The TV told me the other day that I shouldn't be afraid to talk to my kids about drugs or sex or alcohol. I'm not. I have two teen aged children. Every day, since they started school, I've said the following to them:
Don't Drink
Don't smoke
Don't do drugs
Keep your clothes ON
And then I send them out into the world, confident that they will manage to stay out of major trouble if they follow these simple guidelines. And, while their lives certainly haven't been perfect, we have managed to avoid being guests on the Maury Povich show.
Yes, we do watch Maury Povich. It comes on about the time I get home from work. The kids are just home from school, and the three of us sit down, watch, and have very frank discussions about the problems folks could avoid if they follow my four step program. (Hubby does not watch with us...the human waste that makes up Maury's guest list sort of sickens him.)
If you haven't seen Maury, here's a short summary of about 95% of his shows:
He introduces a woman. The woman tells us a tall tale of woe, generally involving "her man." Sometimes her man is cheating on her. Sometimes her man is denying the baby she has. Sometimes it's both.
Maury gives the man either a paternity test or a lie detector test. Then, in front of a crowd not unlike the ancient Romans watching Christians being used as chew toys in the Coliseum, he reads the results.
"You ARE the father."
This will result in howls, cheers, the woman will almost always jump up and shout some sort of Shakespearean poetry at him.
"You ARE NOT the father."
Again, this results in howls and cheers, only this time it's the MAN who jumps up and shouts forth great poetry at the woman, who has run off the stage and is now in the back, sobbing and howling on her own. (this is especially fun when, moments earlier the woman says she's 1050% (not a misprint) certain the man is the father.
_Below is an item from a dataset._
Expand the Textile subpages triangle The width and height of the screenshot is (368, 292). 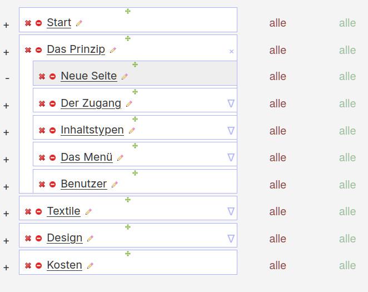[231, 211]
Not only is that a shocking lack of understanding about percents, it's really, really funny when she's proven wrong.)
In the case of cheating, it goes like this:
The woman, always a Mensa member, explains to Maury how she's found proof that her man is cheating. The proof is always something icky, like "sex stains" on his underwear...or my favorite...his private bits always smell clean when he comes home from work. (Seriously...a woman actually said that!) Then the man swears he's 150% in love with her.
Then Maury reads the results of the lie detector test. In watching his show for about 5 years, the cheaters are about 400 to 1 against the non cheaters. Basically, if you get hooked up to a lie detector test on Maury Povich, you are a big old sack of lies and you're about to get outed in front of a very vocal audience.
But back to the Paternity results. I love the shows that involve paternity because these are the shows that really high light the knowledge the average Maury guest has about science and basic biology. Here are some actual bits of wisdom from men denying the children:
"That baby can't be mine because I can only have boys, and that baby is a girl."
"That baby looks white. I'm black." (The mother is white.)
"That baby isn't mine because I already have 7 babies."
"That baby isn't mine because I'm only 17."
"That baby isn't mine because I only had sex with her one time."
"That baby isn't mine because she has kids from two other guys."
Folks, you might be shocked that I watch something so completely devoid of morality. You might be shocked that I watch it with my kids. But ponder this, my friends. The above statements prove one thing very, very clearly to me:
Sex ed in our schools is NOT working.
Which brings me to the point of today's rant: If sex ed is so obviously not effective in our schools, (given the vast lack of knowledge people seem to have about sex and the results of sex) and if schools are struggling with budget cuts, how about we cut sex ed classes out of the school and instead offer episodes of Maury Povich?
TV entertainer or the best sex ed teacher EVER? You be the judge. |
Think about it: You could have rooms full of students, turn on the TV, and for 44 minutes you've got a great life lesson in what stupid (and skanky) looks like. For no extra charge, since most schools already have a cable subscription, you can have lessons on basic genetics, on why drinking affects your common sense, on how the use of birth control might just slow the conception of babies (this for the guys who have multiple babies from multiple women...there was a guy on Maury last week who was taking paternity tests on his 29th child.) and how, if you already have two kids from two different guys and you can't remember which two guys, you might want to cut down on the orgy weekends, at least until you pinpoint the fathers of the two kids you already have. (This for the woman who was on the show for the 5th time with her third kid...and she hadn't found a father for any of her kids yet.)
No actual teaching would be necessary.
I don't have raw numbers on how much this idea would save school districts, but I'm betting we could SAVE THE MUSIC, and then that would streamline the Grammy shows and maybe they'd go back to actually playing music on the music TV stations.
So it's a win/win situation all the way around!